# anchor rope, where to buy, what size?



## beardys (Jun 23, 2007)

I need to buy some new anchor rope for my yak, I was thinking of buying 4mm, and 50m of it, in white, but should i buy it per metre or in a roll? where from? Bunning or fishing shop?
cheers.


----------



## fishnfreak (Jun 22, 2007)

i use el cheapo 4mm rope. Easy as and i cannot say anything bad about it


----------



## Baldy (Oct 1, 2007)

Buy it in the pre-packaged roll, 9 times out of 10 it will be cheaper than off a roll in the shop. Plus the ones made as anchor rope come with an eyelet thing spliced into the end for attaching to your anchors shackle.

I got a new one recently, 30m...4mm [I think] for $12, most good chandlerys should have something like that laying around.

Cheers
Baldy


----------



## sitonit (Dec 29, 2006)

it costs a bit but i have found that spectra is easier to handle doesnt tangle or twist etc and of course thinner diameter when compared to white cord can get it from bias etc


----------



## beardys (Jun 23, 2007)

what type of rope do you use for anchor trolley then..... and where can i buy it as i went to bunnings today and nothing (yes i am picky with colours) but it didn't even look like the rope i had on my previous yak....


----------



## pavariangoo (Mar 1, 2008)

I got (Don't know if you use this kind on trolley) the anchor rope of about 4mm, for 50cents a metre at bcf

And like the bloke said it can be cheaper to buy pre packaged. I got home from bcf and found a bcf ad selling a big role of 6mm (something like that i think) for $12, and I had just paid 50 cents a meter for 4mm

Just check for best deal, and I cannot remember the specifics of the bcf deal so do not take my word for it

Kristian


----------



## Baldy (Oct 1, 2007)

Bugger bunnings!!....they are ok for some things but if you want good rope go to your biggest local chandlery, they should have the pre-packaged anchor ropes in different lenghts and they will have some nice braid[spectra?] rope on the big rolls you can buy per mtr, normally have a couple of sizes. When I got mine the smallest they had left[this was 24th jan mind you] was 6mm but 4mm is more than enough for your anchor trolley. They will also have the marine pulleys, the cheapo ones might not stand up to the salt. You dont need the top of the range but the decent ones designed for sailing or boating in general will last much longer, you will have trouble finding those in somewhere like bunnings I reckon.

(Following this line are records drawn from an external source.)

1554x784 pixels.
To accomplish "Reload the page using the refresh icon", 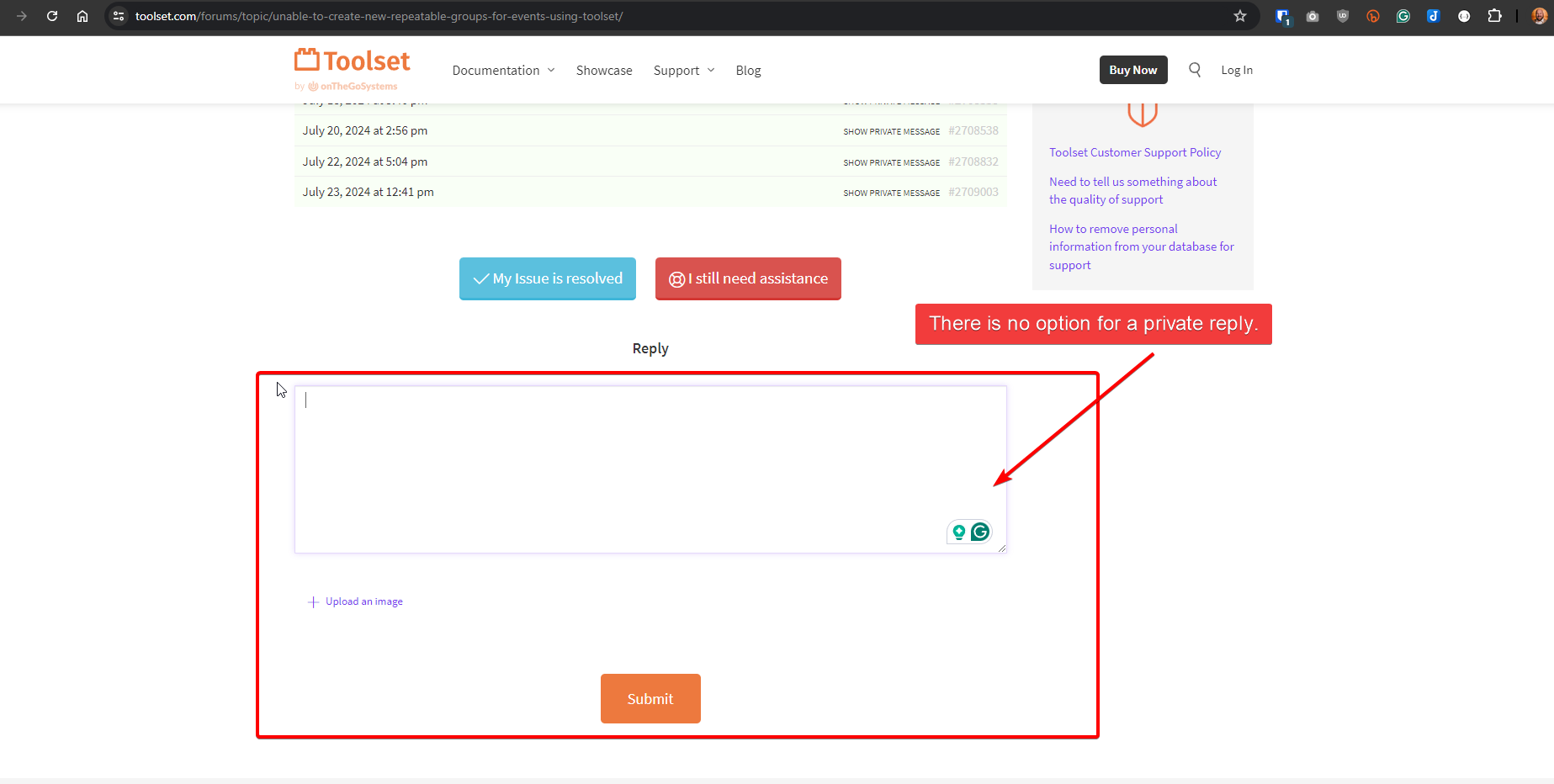I will pyautogui.click(x=52, y=16).
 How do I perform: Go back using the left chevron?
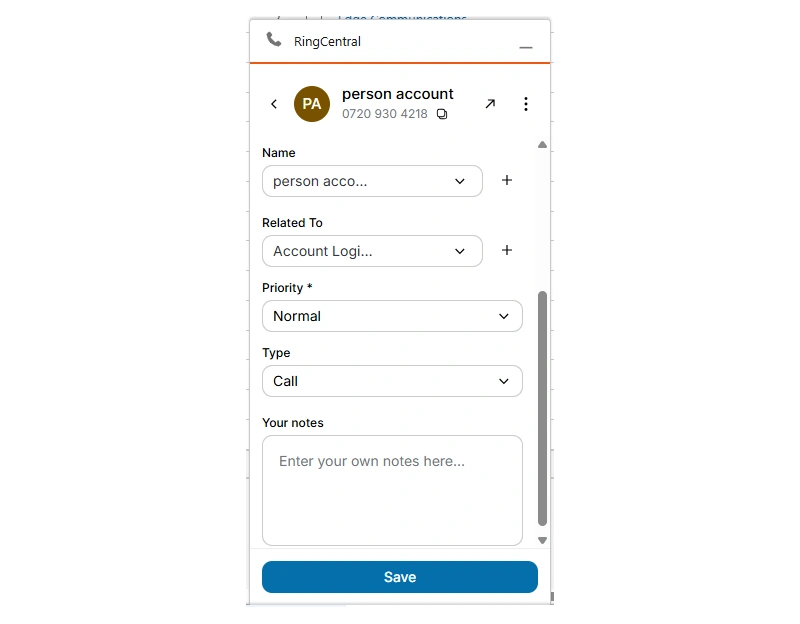(x=274, y=104)
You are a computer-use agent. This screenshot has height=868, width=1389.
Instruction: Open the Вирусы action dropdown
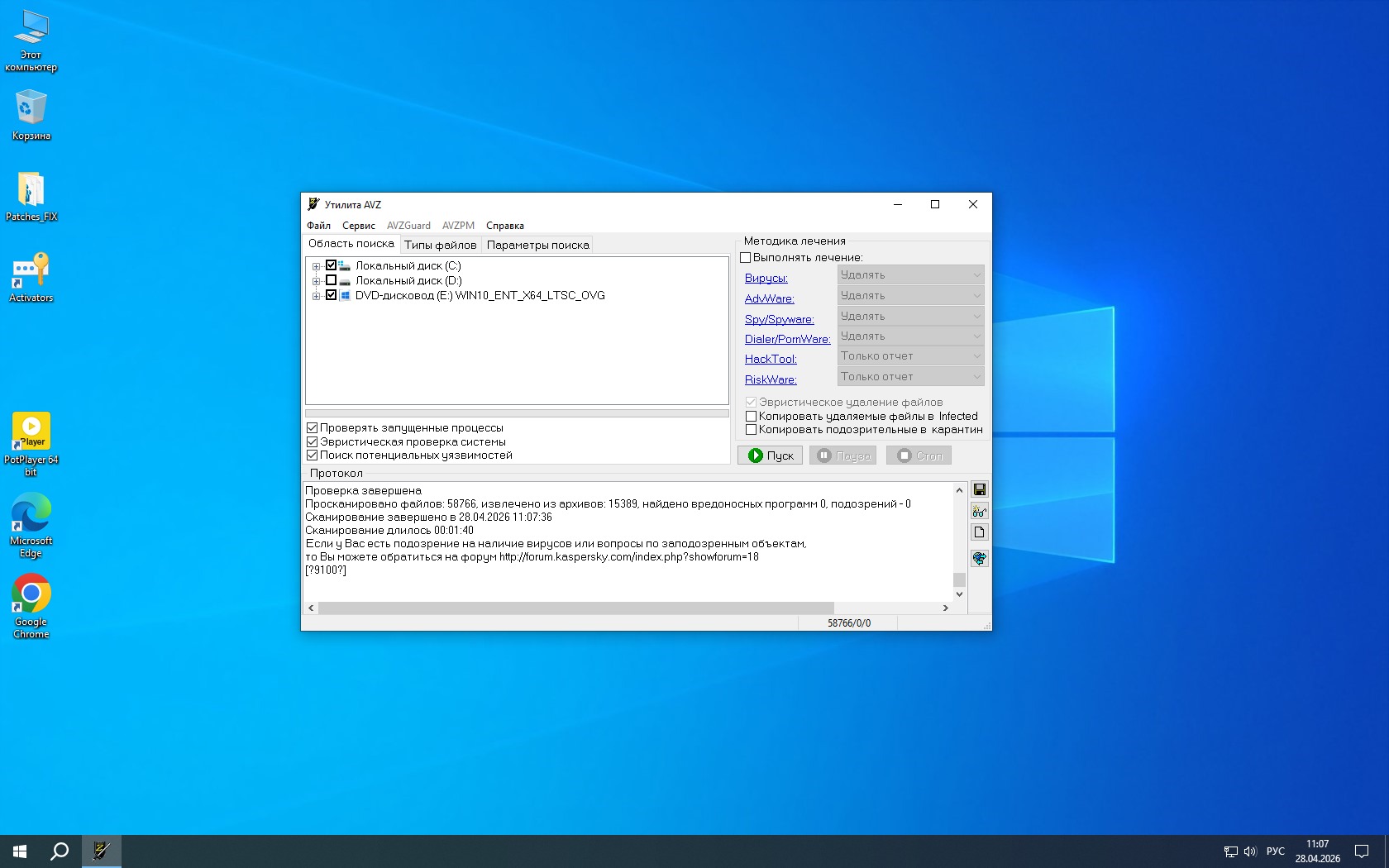(x=910, y=275)

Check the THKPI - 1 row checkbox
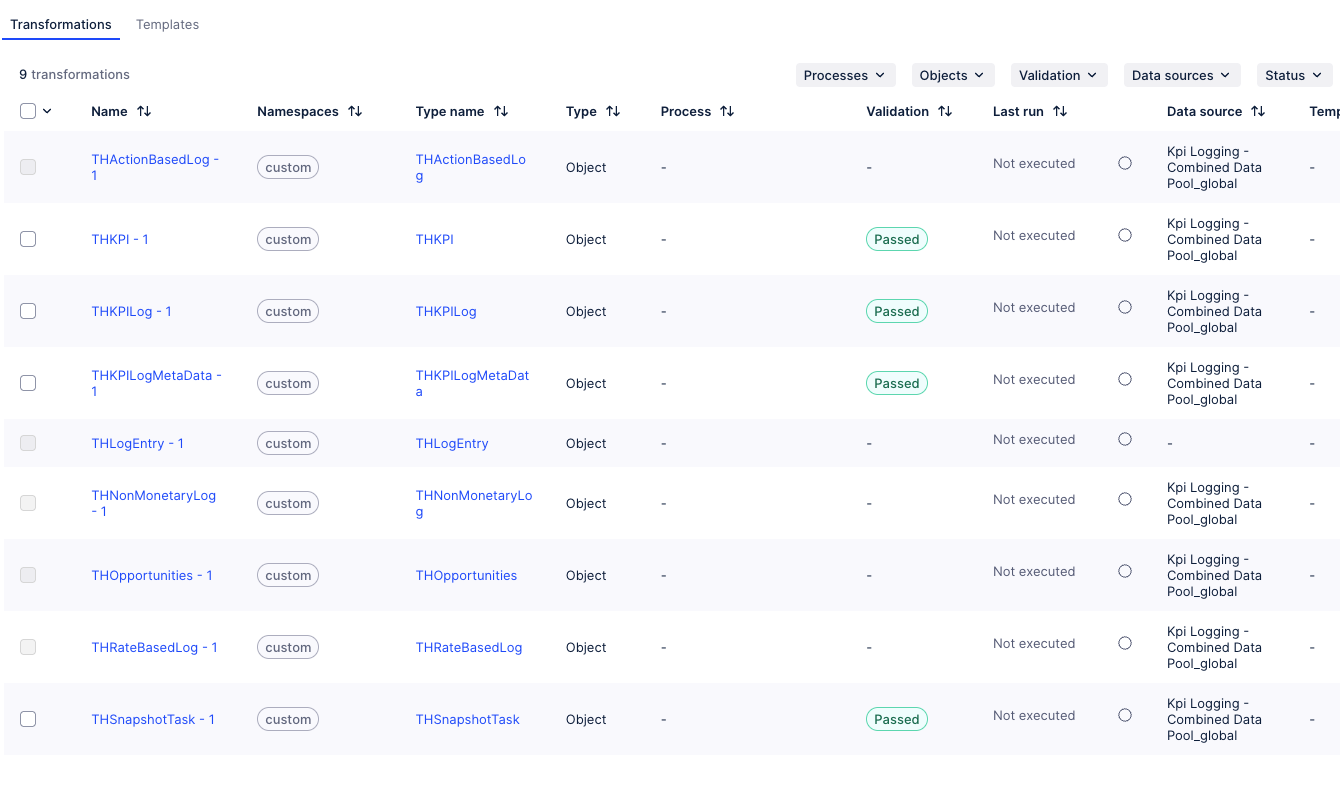[x=28, y=239]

After all that have you seen the hobie anchor trolley that fella from one of the hobie shops had setup on his adventure?? there were some pics on here a while back, if your not into making your own...that looked like a neat and tidy setup.

Cheers
Baldy


----------



## yankatthebay (Dec 14, 2007)

I bought 6mm rope, and I would highly recommend against such thick rope as I did. I can probably stop a train with mine, plus it takes up too much room.
I would have gone with 4mm or even 3mm as you are really not putting much strain on it in the first place.


----------



## Huwie (Mar 16, 2008)

I'm just going to use the white stuff from bcf that came on a 50 metre roll for $20


----------



## FoolInjected (Feb 4, 2008)

6mm 50m roll from Bunnings <$20 IIRC

As said a little big by they have smaller sizes too


----------



## varp (Sep 12, 2005)

Hi ya Occy  and Beardsy - I'd go with 100lb mono.

Buy it on a handline from a big fishing tackle barn, then go to a chandlery and get 12 metres of a sweet 3mm braid for joining on to the business end. I use a 2ft length of chain too and one of those 1.5kg folding anchors, though the 750 gram ones you can buy off ebay are even better and all you will need in most situations.


----------



## varp (Sep 12, 2005)

forgot to mention using a big game snap swivel arrangement to hook onto the chain.

So what you've got is handline, mono, braid, snapswivel, chain, anchor. This way you can snap from the chain and anchor to use the line for your drogue - easy beardszy!!!


----------



## beardys (Jun 23, 2007)

thanks everyone


----------